The act of identification may lead to the arousal of
vicarious emotions
experienced, as it were, on the other person's behalf. In Mrs A.'s case
the vicarious emotion was one of sadness and bereavement. But it can
also be anxiety or anger. You commiserate with Desdemona; as a result,
the perfidy of Iago makes your blood boil. The anxiety which grips the
spectator of a Hitchcock thriller, though vicarious, is physiologically
real, accompanied by palpitations, increased pulse rate, sudden jumps of
alarm. And the anger aroused by the ruthless gangster on the screen --
which Mexican audiences have occasionally riddled with bullets --
is real anger, marked by a flow of adrenalin.
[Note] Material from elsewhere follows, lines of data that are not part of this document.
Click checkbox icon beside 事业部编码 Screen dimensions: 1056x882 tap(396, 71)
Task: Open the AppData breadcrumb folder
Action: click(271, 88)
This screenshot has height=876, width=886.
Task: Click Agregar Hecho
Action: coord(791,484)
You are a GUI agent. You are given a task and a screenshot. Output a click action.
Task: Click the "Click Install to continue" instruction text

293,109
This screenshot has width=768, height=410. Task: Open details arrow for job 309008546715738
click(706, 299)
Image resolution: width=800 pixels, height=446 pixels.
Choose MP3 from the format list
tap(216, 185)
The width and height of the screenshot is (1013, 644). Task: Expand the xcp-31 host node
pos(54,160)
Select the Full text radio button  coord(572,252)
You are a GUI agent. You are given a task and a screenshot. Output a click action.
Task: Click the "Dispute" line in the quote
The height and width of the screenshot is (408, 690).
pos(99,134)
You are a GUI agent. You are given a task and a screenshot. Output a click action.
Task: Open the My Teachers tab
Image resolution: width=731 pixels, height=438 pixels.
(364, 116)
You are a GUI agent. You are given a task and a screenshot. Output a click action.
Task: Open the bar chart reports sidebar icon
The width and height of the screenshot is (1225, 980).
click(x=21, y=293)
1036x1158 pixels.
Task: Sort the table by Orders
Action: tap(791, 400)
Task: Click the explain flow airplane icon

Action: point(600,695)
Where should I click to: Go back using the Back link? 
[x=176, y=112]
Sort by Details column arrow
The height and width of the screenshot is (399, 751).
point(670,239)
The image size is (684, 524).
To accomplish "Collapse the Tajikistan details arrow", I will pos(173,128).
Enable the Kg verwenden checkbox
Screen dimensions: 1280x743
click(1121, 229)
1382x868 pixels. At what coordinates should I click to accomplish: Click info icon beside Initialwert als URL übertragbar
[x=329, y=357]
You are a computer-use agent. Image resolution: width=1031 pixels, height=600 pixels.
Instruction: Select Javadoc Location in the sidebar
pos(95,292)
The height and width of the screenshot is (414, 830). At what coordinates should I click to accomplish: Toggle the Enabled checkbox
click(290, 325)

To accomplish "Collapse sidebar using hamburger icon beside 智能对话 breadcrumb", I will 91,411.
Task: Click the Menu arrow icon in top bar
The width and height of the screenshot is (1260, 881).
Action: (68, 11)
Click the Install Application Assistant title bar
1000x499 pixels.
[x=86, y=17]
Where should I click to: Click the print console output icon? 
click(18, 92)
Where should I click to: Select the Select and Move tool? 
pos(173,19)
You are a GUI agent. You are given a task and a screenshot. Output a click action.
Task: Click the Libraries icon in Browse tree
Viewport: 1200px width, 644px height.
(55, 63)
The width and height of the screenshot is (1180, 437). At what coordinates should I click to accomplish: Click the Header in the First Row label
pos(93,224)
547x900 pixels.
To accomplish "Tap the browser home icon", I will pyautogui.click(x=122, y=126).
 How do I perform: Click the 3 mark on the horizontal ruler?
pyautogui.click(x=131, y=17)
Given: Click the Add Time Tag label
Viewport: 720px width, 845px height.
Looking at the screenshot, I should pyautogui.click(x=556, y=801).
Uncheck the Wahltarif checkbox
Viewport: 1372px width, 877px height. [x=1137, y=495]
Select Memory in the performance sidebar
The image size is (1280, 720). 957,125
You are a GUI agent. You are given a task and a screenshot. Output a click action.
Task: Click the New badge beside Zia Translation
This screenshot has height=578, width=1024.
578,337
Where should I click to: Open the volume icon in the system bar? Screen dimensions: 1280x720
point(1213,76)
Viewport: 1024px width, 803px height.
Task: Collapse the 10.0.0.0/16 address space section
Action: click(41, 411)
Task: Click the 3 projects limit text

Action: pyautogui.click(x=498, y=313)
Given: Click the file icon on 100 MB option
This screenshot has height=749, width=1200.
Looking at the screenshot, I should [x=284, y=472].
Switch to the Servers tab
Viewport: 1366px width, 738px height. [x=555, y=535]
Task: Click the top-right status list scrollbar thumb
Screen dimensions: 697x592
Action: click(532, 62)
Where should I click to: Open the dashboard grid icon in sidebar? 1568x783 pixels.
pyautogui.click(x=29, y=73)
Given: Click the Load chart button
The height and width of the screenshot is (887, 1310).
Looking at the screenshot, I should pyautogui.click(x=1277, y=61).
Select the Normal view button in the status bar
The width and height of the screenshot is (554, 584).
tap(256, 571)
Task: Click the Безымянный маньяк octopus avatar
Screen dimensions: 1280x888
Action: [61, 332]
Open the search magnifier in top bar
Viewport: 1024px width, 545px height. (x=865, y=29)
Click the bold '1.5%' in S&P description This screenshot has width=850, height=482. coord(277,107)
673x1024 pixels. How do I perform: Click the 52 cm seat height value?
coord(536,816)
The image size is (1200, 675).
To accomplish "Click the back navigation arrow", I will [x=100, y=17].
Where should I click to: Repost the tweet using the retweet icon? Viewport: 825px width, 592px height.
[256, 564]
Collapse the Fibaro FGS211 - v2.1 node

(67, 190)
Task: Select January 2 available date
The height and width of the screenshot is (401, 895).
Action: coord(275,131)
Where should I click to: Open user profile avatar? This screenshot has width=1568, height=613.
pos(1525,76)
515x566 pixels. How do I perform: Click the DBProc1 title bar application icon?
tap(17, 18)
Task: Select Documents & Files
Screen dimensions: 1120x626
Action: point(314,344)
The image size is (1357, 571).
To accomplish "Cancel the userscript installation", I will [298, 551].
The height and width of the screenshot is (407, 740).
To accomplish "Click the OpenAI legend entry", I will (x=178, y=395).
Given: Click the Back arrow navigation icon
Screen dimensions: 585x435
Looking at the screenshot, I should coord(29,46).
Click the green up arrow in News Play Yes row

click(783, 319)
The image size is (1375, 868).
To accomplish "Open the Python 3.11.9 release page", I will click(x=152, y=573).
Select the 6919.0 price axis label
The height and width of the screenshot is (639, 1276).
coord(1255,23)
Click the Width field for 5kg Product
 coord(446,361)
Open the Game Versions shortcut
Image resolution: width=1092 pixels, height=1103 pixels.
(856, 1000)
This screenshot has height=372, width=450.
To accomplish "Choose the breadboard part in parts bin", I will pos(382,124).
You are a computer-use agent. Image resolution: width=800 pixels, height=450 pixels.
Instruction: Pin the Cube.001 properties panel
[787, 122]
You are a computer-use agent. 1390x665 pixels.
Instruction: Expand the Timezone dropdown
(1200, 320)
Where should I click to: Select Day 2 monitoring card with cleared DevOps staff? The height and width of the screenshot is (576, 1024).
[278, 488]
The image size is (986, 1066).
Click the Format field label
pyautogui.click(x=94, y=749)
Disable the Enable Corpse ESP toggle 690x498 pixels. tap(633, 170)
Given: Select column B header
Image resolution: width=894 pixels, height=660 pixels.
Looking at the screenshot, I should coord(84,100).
Here, then, is the core of
the paradox, which is basic to the understanding of both the delusions
of History -- and the illusions of Art. Both derive from man's nature as
a belief-accepting animal (as Waddington called it). Both require a --
temporary or permanent -- suspension of disbelief.
To recapitulate: we are faced with a process in two steps. At the first
step, the self-transcending impulses of projection, participation,
identification
inhibit
the self-assertive tendencies, purge us of
the dross of our self-centred worries and desires. This leads to the
second step: the process of loving identification may stimulate --
or trigger off -- the surge of hatred, fear, vengefulness, which,
though experienced on behalf of another person, or group of persons,
nevertheless increases the pulse rate. The physiological processes which
these vicarious emotions activate are essentially the same whether the
threat or insult is directed at oneself or at the person or group with
whom one identifies. They belong to the self-assertive category, although
the self has momentarily changed its address -- by being, for instance,
projected into the guileless heroine on the stage; or the local soccer
team; or 'my country, right or wrong'.
It is a triumph of the imaginative powers of the human mind that we are
capable of shedding tears over the death of Anna Karenina, who only exists
as printer's ink on paper, or as a shadow on the screen. Children and
primitive audiences who, forgetting the present, completely accept the
reality of events on the stage, are experiencing a kind of hypnotic
trance, with its ultimate origin in the sympathetic magic practised
in primitive cultures, where the masked dancer becomes identified with
the god or demon he mimes, and the carved idol is invested with divine
powers. At a more advanced stage of cultural sophistication we are still
capable of perceiving Laurence Olivier as himself and as Prince Hamlet of
Denmark at one and the same time, and of manufacturing large quantities
of adrenalin to provide him with the required vigour to fight his
adversaries. It is the same magic at work, but in a more sublimated
form: the process of identification (of spectator via actor with the
hero) is transitory and partial, confined to certain climactic moments,
a suspension of disbelief which does not entirely abolish the critical
faculties or undermine personal identity.